Bye Bye Rift, Hello Again WoW

I cancelled my sub to RIFT yesterday evening. It was not because I did not enjoy it. It was fun — a polished, pleasant fantasy MMO that played well. It just did not excite me all that much, which is the danger of following too closely in the footsteps of a market leader like World of Warcraft. Everything is just a little too familiar. I ended up feeling that if I am going to play a perfectly polished clone of WoW, I might as well play WoW where at least I have guild, friends and family.

I stopped playing WoW because I was burned out by the grind and everything was just a little bit too easy and familiar. I went back last night to level from scratch on a new PvP server with my son Dan. No heirloom gear, no Sugar Daddy level 85 toons to send gold to the new ones, just the plain old levelling grind with a totally new character. You know it was kind of fun.

One thing you realise coming back to WoW from a more realistic looking fantasy world like Rift is just how plain weird Azeroth is. Familiarity tends to dull that but after the long layoff, stepping into the primary coloured landscapes of Durotar and seeing all those cartoon trolls is a bit like being on hallucinogenics. I even felt a surge of nostalgia when I heard the cod native American music that accompanies those rust-red landscapes. I realised I like Azeroth, I like the humour, I like the attention to detail, I like the depth and strangeness of the world. And I must confess when I hit Ogrimmar for the first time, it really felt like hitting the big city. All those dragons, all those exotic flyers, all those powerful people.

Levelling to 10 was pretty smooth with my troll druid. Some of the starting areas had a few too many people competing for the quest goals so it went slower than it could. I enjoyed it though. At level 10 Dan and I grouped up for some PvP, inevitably Warsong Gulch came up. This is where a lot of the changes introduced over the past few years show their downside. It’s not much fun being a new player with fresh gear in a battleground full of folk encased in heirlooms. I was one shotted more times than I can count. I saw a level 12 mage with 997 health. At one point I grouped up with a couple of rogues to hit the enemy flag carrier.

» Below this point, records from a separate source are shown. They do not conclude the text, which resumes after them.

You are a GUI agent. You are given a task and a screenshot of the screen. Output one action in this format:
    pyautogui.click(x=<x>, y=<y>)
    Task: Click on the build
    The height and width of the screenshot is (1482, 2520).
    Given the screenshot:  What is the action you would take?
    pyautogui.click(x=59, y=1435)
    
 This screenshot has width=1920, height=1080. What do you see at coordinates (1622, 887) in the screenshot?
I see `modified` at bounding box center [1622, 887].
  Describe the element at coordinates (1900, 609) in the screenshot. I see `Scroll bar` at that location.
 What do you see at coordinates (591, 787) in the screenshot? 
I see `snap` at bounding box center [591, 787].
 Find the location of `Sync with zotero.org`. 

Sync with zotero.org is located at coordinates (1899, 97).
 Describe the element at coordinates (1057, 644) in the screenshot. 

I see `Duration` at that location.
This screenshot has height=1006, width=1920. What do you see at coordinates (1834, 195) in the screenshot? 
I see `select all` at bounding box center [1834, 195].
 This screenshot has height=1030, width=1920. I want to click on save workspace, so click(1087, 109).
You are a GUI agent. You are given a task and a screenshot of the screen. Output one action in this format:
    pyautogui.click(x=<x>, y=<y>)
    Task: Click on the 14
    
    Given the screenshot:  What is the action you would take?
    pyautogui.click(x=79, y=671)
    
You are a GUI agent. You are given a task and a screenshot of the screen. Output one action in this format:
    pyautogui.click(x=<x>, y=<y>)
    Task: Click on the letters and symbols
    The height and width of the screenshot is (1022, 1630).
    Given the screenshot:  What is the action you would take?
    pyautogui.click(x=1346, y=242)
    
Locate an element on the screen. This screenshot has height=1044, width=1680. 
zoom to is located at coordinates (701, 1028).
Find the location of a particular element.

We got him down from 600 to 150 health– he was level 10! Then out of the corner of my eye I caught sight of the arcane blast coming in. One hit, 117 points of overkill I am back in the graveyard. The Alliance have now established local superiority in our graveyard and basically camp us. We are so outgeared there is nothing we can really do about it. This was pretty much the story of every WSG for the rest of the evening. I can’t say it was a very attractive introduction to PvP at this level and I am used to being a punching bag. I can only imagine what this would have been like had I been a new player, fresh to the game. Hopefully it will get better as I gear up but the gear story is always going to be a problem in WoW.

It’s questing and and the dungeon finder for the next twenty levels or so. I am glad to be back in Azeroth anyway. One of the things my sojourn in Telara taught me is that there is no getting back that surge of excitement of being a complete noob in an MMO. That being the case, I am as happy getting my MMO fix from WoW as anywhere else.